Prometheus scrapers must send the token as a Bearer header:

# In prometheus.yml scrape config:
- job_name: freesdn
  static_configs:
    - targets: ['freesdn-api:8000']
  authorization:
    credentials: '<your-METRICS_AUTH_TOKEN>'

Enabling the bundled Prometheus stack

The metrics compose profile starts a Prometheus instance plus three exporters (Valkey, Postgres primary, Postgres logdb):

# In .env.pro or .env.max:
COMPOSE_PROFILES=io-worker,monitoring,metrics
METRICS_AUTH_TOKEN=<openssl rand -hex 32>

Starter dashboards and alert rules are in docs/grafana/ and docs/prometheus/ in the repo.

Key custom metrics

All custom metrics are defined in backend/app/core/metrics.py.

Adapter and controller health

Metric	Labels	What to watch
`freesdn_adapter_circuit_state`	`adapter`, `host`	`0` = closed (healthy), `1` = open (failing fast), `2` = half-open. Alert when `== 1` for > 5 minutes.
`freesdn_adapter_request_duration_seconds`	`adapter`, `method`	p99 vendor-API latency - identify slow controllers before they trip the circuit breaker
`freesdn_adapter_errors_total`	`adapter`, `error_type`	Rate by class: `timeout`, `5xx`, `auth_failed`

Celery / background tasks

Metric	Labels	What to watch
`freesdn_celery_queue_depth`	`queue`	Backlog > 200 on `sync` for > 10 min → worker starved or stuck
`freesdn_celery_tasks_total`	`task`, `status`	Counter by task name × `success`/`failure`/`retry`
`freesdn_celery_task_duration_seconds`	`task`	p99 histogram - watch `discover_all_devices`, `sync_all_device_statuses`

Application layer

Metric	Labels	What to watch
`freesdn_websocket_connections`	-	Sudden drop to 0 with active sessions = LB / proxy timeout issue
`freesdn_audit_write_failures_total`	`resource_type`	Any non-zero rate is a P0 - audit trail is incomplete
`freesdn_auth_events_total`	`event_type`, `status`	Spike in `failure` = brute force attempt
`freesdn_rate_limit_hits_total`	`endpoint`	Correlates with auth failure spikes
`freesdn_devices_total`	`type`, `status`	Inventory gauge

Standard HTTP metrics (from the FastAPI instrumentation)

Metric	Description
`http_requests_total`	Request counter by method, handler, status
`http_request_duration_seconds`	Latency histogram by method, handler, status

Recommended Grafana panels

These are the most impactful panels for a minimum viable operations dashboard:

5xx rate - sum(rate(http_requests_total{status="5xx"}[5m])) by handler.
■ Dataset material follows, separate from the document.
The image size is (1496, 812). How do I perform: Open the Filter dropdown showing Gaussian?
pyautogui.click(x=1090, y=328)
Alert when > 0.5 req/s sustained for 5 min.
p99 API latency - histogram_quantile(0.99, sum(rate(http_request_duration_seconds_bucket[5m])) by (le, handler)). Alert when > 2 s for 10 min on non-/ws handlers.
WebSocket connections - freesdn_websocket_connections. Sudden drop to 0 = LB problem.
Celery queue depth - sum(freesdn_celery_queue_depth) by (queue). Alert when sync queue > 200 for 10 min.
Adapter circuit breakers - max by (adapter, host) (freesdn_adapter_circuit_state). Single-stat per controller, color 0/1/2. Page on == 1 for 5 min.
Auth failure rate - sum(rate(freesdn_auth_events_total{status="failure"}[5m])) by (event_type). Spikes indicate brute force or SSO breakage.
Audit write failures - freesdn_audit_write_failures_total - non-zero rate means the audit trail has gaps.
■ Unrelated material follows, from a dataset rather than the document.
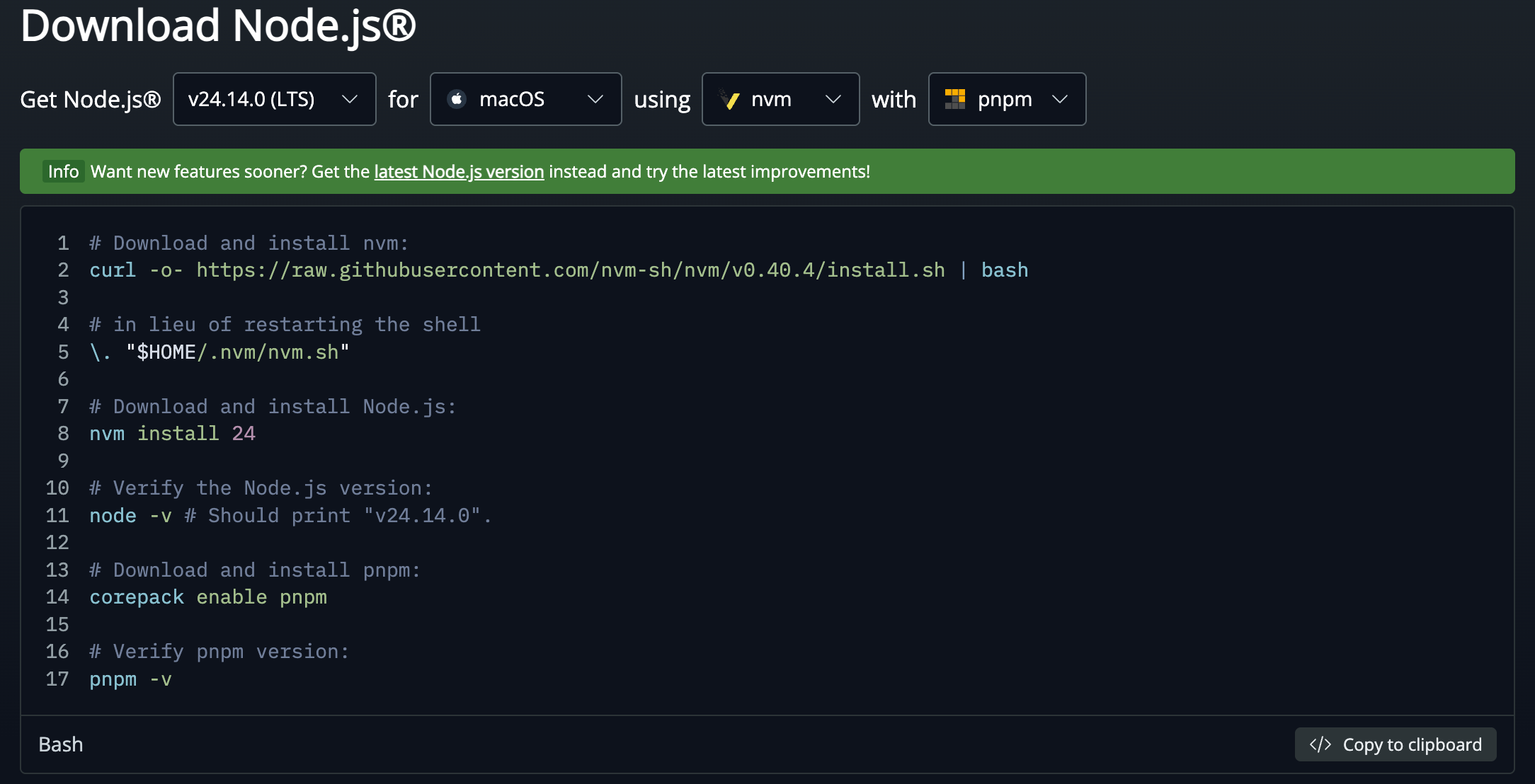Open the macOS platform dropdown
The width and height of the screenshot is (1535, 784).
point(525,99)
Flower (Celery task monitoring)

When the monitoring profile is enabled, freesdn-flower runs on internal port 5555 and provides a web UI showing worker status, queue depths, task history, and manual task revocation.
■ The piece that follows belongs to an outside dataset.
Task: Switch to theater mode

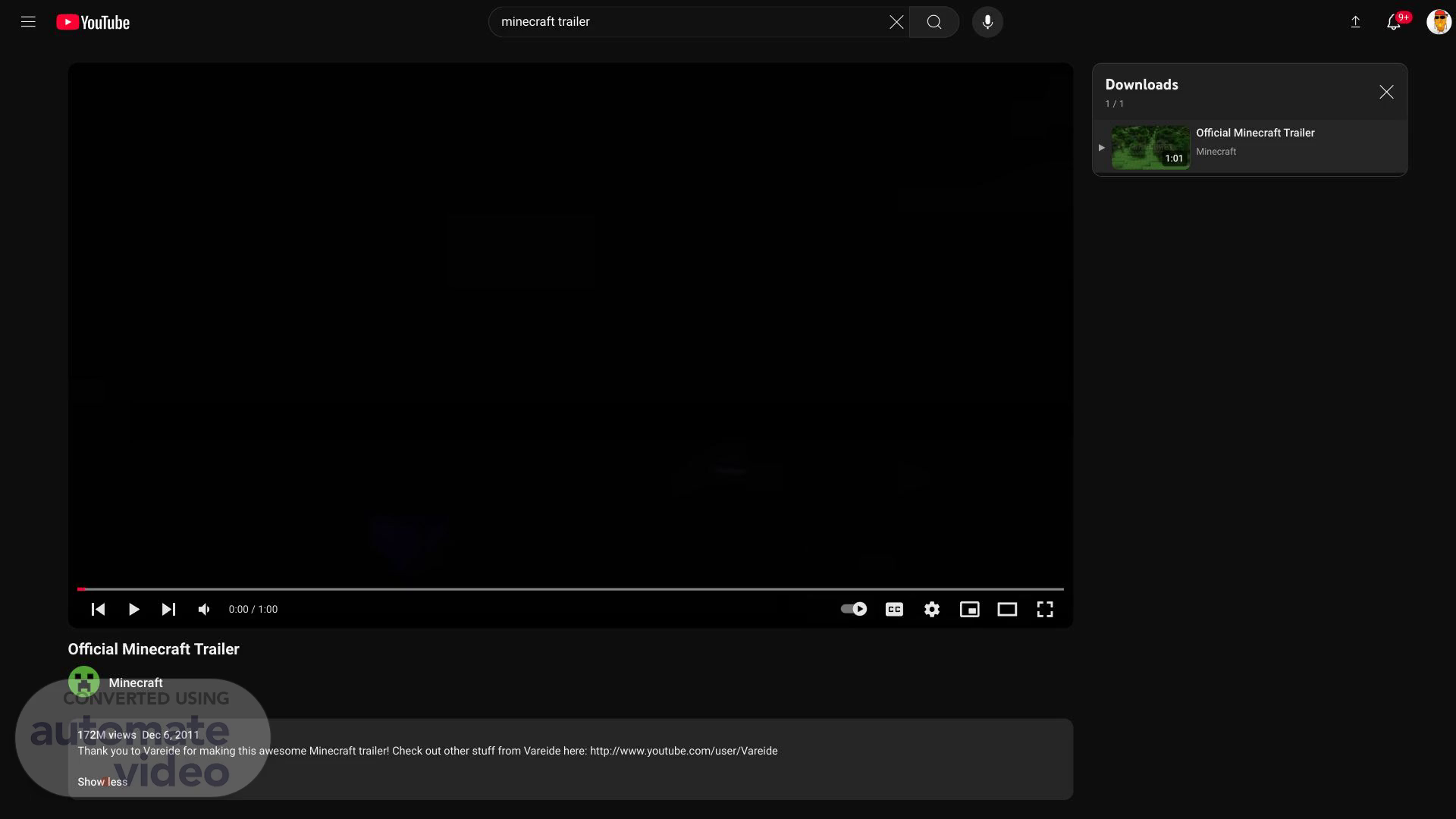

Flower is internal-only in production - it is not published through the edge. Access it via an SSH tunnel:

# Forward Flower to localhost:5555 for ad-hoc access
ssh -L 5555:<docker-host-ip>:5555 user@your-host
# Then open http://localhost:5555 in a browser

Set FLOWER_BASIC_AUTH=user:password in the env file; if omitted, Flower starts but the UI is completely unauthenticated.